If it weren’t for me figuring out and contacting the funeral home just a few weeks prior, no one would have known what to do because his facility was never told that information. We believe he called the facility to confirm his suspicion of why we were all reaching out to him, and I’m sure someone offered their condolences, which would have done just that.
I responded to his text, again asking for the laptop, code book, paperwork, and possessions. I explained that I needed to get Dad’s affairs in order and fulfill his wishes. I asked him to please work together.
And it gets to me deeply that my brother might think he’s punishing me and my sister, but he’s also punishing three grandchildren who lost their maternal grandparents in four months. My oldest son especially had a special relationship with my father, as we lived with him from when he was ten months old until he was six. They spent a ton of time together. All of the grandkids emailed and texted my father frequently.
It’s hard because even though my brother was cruel and abusive to our father, my sister, and me. It doesn’t mean he’s this way to others. He can be the most handsome, wittiest, polite, and engaged person, drops everything and helps others, will hold your baby, help you build a new brick patio, take you out to dinner, repair your vehicle, and come across as a funny and nice guy. The other side comes out when he feels you’ve wronged him somehow. And that’s the version we are dealing with. I’m unsure how he’s been wronged, but here we are.
As I did with my mother, I wanted his medical records just to have in his folder. I called his nurse practitioner, who told me the facility would have them, then said, “Your father… he was difficult, wasn’t he”. Like, WTF am I supposed to say to that? I reached out to his facility, and it will be $35 to get a copy of them. I’ll have to charge that, too.
I reached out to my Dad’s sister, his only sibling, on Facebook.

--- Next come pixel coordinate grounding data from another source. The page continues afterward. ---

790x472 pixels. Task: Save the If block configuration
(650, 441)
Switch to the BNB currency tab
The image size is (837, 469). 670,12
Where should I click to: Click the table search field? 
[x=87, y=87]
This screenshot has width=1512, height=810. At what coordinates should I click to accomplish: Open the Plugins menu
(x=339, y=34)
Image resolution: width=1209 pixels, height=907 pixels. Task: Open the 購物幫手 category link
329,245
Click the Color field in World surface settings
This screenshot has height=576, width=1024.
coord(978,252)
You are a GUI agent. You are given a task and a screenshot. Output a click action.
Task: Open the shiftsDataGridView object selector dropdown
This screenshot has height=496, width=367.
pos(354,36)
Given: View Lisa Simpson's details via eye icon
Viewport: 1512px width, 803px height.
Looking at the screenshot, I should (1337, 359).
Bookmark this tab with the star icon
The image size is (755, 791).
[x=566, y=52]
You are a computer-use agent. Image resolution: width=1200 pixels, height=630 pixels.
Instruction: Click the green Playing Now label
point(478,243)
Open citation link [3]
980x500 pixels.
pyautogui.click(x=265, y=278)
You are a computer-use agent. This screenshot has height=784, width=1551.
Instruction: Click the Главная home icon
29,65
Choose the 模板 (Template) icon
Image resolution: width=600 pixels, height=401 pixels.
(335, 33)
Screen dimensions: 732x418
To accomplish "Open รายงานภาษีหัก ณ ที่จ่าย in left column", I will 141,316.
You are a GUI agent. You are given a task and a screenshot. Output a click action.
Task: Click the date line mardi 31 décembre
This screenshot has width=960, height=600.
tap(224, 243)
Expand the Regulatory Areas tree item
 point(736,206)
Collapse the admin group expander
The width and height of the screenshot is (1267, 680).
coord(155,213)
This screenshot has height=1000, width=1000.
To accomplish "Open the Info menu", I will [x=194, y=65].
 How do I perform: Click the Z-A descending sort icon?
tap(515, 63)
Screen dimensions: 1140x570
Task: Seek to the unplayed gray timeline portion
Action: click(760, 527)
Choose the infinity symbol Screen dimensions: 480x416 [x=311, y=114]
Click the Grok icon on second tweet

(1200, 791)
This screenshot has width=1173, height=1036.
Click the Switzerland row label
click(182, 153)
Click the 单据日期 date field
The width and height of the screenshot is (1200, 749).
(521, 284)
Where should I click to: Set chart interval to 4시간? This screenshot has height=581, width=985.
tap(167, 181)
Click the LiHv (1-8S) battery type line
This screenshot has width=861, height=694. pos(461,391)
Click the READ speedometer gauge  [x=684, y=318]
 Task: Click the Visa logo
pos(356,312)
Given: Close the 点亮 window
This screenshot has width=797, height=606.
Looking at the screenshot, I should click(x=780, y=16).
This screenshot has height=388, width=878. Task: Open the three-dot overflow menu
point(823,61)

My friend MJ gifted me amazing coffee beans from a local roastery. I love good coffee beans!
It’s been a bit weird seeing how many people, especially local people, have been coming to OSN by Googling my name.
I’m walking on eggshells. Even taking a few days to try and process what had just happened after my second parental death in four months was too long, and I’m told I was being selfish.
Sometimes, more like all the time, when I try to attempt sleep, it spirals into my brain. If the situation were reversed, if I did and said all the things that have been said and done to me and my Dad? I would have been absolutely crucified. Hellfire would have rained down upon me. Friendships would have ended. I would have had the police at my door within a day if I had been the one to steal the wallet and all possessions. I can’t fathom it.
I am unable to perform my pain to the satisfaction of others, which gives off the appearance that I am not hurting as much as I am. I am exhausted.
I know my situation isn’t all that unique, but how often does someone go through everything I have with this situation? In June, I had almost 100 hours of only phone calls. It hasn’t ended. I finished this post on the night of July 12th, and I’m at 44.5 hours of just phone calls. Not the texts, emails, faxes, postal service, etc. JUST PHONE CALLS.
It’s surreal to look at the urns of my parents and wonder, how did we get here so quickly? I don’t think I would have survived a single week of this year if it weren’t for my twin sister and brother-in-law.
I sometimes want to scream into the void, “For fucks sake, how much can one person take?!”
And then the universe laughs at me and throws a 4″ nail into my tire while going 80MPH on the tollway. Sigh.